A calm came over me just as a waiter brought my drink. He was elderly and reminded me of the actor in the movie. “You know you look just like that actor.” He laughed. “You know if I were I wouldn’t be here.” “I don’t know if I’d have the right temperament to wait tables.” As much as I loved the place I couldn’t see myself doing it. He pointed at my waitress. “Ellen’s been a waitress all her life. She waits circles around these youngsters – a real pro.” “I don’t doubt it.” “Still, it feels good to sit at the end of the day.” I couldn’t help but smile as he gave me a wink. I was feeling much better. The martini seemed extra comforting, and strong. “I’m going to have to leave a good tip just for the drink” as I anticipated dinner. Ellen brought the food and we got-to talking. She pointed out a painting the restaurant’d just acquired that was right up my alley, homes along a riverbank some with waterwheels, boats docked along side, people sitting or walking along the distant shoreline yet all 50s style in their manner of dress. “I’d just love to be there,” I said as I imagined rowing one of the small boats. “I was born in the 50s, I don’t mean to live in the 50s but I mean the whole scene. I wouldn’t mind living there.” “Is there anything else I can get you?” She smiled. “No, thanks, this is more than enough.” I took another deep mouthful of the martini.
I opened my eyes in a boat on a river. There were people on a distant shore I kept calling to but they didn’t hear me. I tried to move the boat across to the opposite bank but it wouldn’t budge. I couldn’t lift the oar that seemed stuck inside it. My skin felt strange like it had too much tanning lotion that’d hardened. I looked across the river and saw two people staring at me. They weren’t in proportion. It was the elderly waiter and Ellen standing in the restaurant. My table behind them was empty. Where was I? Ellen was holding my shoulder bag. She took out my wallet, dropped the bag on the floor, and removed the cash. “How about you never do it again?” The elderly waiter had lined up four bottles of Bombay Blue Sapphire Gin with bar towels sticking out of them.
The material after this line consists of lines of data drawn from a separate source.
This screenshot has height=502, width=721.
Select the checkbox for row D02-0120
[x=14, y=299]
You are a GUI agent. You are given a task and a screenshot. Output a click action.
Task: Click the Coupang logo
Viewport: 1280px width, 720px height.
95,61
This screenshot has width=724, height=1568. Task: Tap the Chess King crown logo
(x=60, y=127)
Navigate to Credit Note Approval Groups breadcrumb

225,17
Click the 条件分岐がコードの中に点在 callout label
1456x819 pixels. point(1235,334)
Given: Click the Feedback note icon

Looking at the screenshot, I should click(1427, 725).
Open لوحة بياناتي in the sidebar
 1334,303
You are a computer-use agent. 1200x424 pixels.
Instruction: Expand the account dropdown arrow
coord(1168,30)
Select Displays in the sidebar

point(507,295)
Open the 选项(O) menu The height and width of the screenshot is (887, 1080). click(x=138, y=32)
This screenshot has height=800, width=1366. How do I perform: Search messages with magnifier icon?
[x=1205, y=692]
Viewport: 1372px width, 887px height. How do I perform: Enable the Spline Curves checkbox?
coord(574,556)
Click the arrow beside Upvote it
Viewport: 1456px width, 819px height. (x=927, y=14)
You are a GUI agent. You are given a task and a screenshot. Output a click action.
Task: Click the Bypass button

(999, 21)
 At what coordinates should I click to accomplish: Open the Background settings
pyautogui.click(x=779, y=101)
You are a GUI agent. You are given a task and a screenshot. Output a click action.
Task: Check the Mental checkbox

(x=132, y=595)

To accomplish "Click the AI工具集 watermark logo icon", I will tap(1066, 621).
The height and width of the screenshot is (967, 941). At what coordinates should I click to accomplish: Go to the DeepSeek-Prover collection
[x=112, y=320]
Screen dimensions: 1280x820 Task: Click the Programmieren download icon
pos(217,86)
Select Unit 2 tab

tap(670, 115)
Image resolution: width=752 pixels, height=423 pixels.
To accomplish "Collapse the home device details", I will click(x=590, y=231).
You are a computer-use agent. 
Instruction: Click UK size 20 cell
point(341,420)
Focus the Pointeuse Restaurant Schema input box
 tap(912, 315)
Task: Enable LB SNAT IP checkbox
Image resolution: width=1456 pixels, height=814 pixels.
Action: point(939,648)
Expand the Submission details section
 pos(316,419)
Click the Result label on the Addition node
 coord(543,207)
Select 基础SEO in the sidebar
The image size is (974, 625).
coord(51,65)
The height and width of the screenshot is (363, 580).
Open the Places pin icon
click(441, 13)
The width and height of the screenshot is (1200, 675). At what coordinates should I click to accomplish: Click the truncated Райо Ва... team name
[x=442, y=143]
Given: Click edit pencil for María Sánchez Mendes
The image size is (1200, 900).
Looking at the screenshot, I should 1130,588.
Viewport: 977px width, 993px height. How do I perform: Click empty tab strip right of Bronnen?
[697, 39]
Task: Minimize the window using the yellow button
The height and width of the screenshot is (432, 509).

He lit each one. “I think our day is done Antea. Ready to go?” “Yeah, how about I buy you a drink?” They both laughed as he threw each bottle toward a different corner of the restaurant and the last one behind him as they exited the door. “The fire department! Where’s the fire department!” I screamed it with every fiber of my inner being but I couldn’t speak, and helplessly watched as the flames engulfed the restaurant. “How? It’s too fast!” It was hot, I felt hot and the painting caught. I wanted to escape but I couldn’t. I was trapped.
I heard myself scream. “I screamed! I can get out of here!”
My arms broke free as I flailed them about in an attempt to put myself out. I fell out of bed tangled in my blankets onto the floor with my heart pounding. Throwing them off my head my body, fiercely tingling, jerked into a standing position as my eyes glared horrified into a brilliantly sunny morning.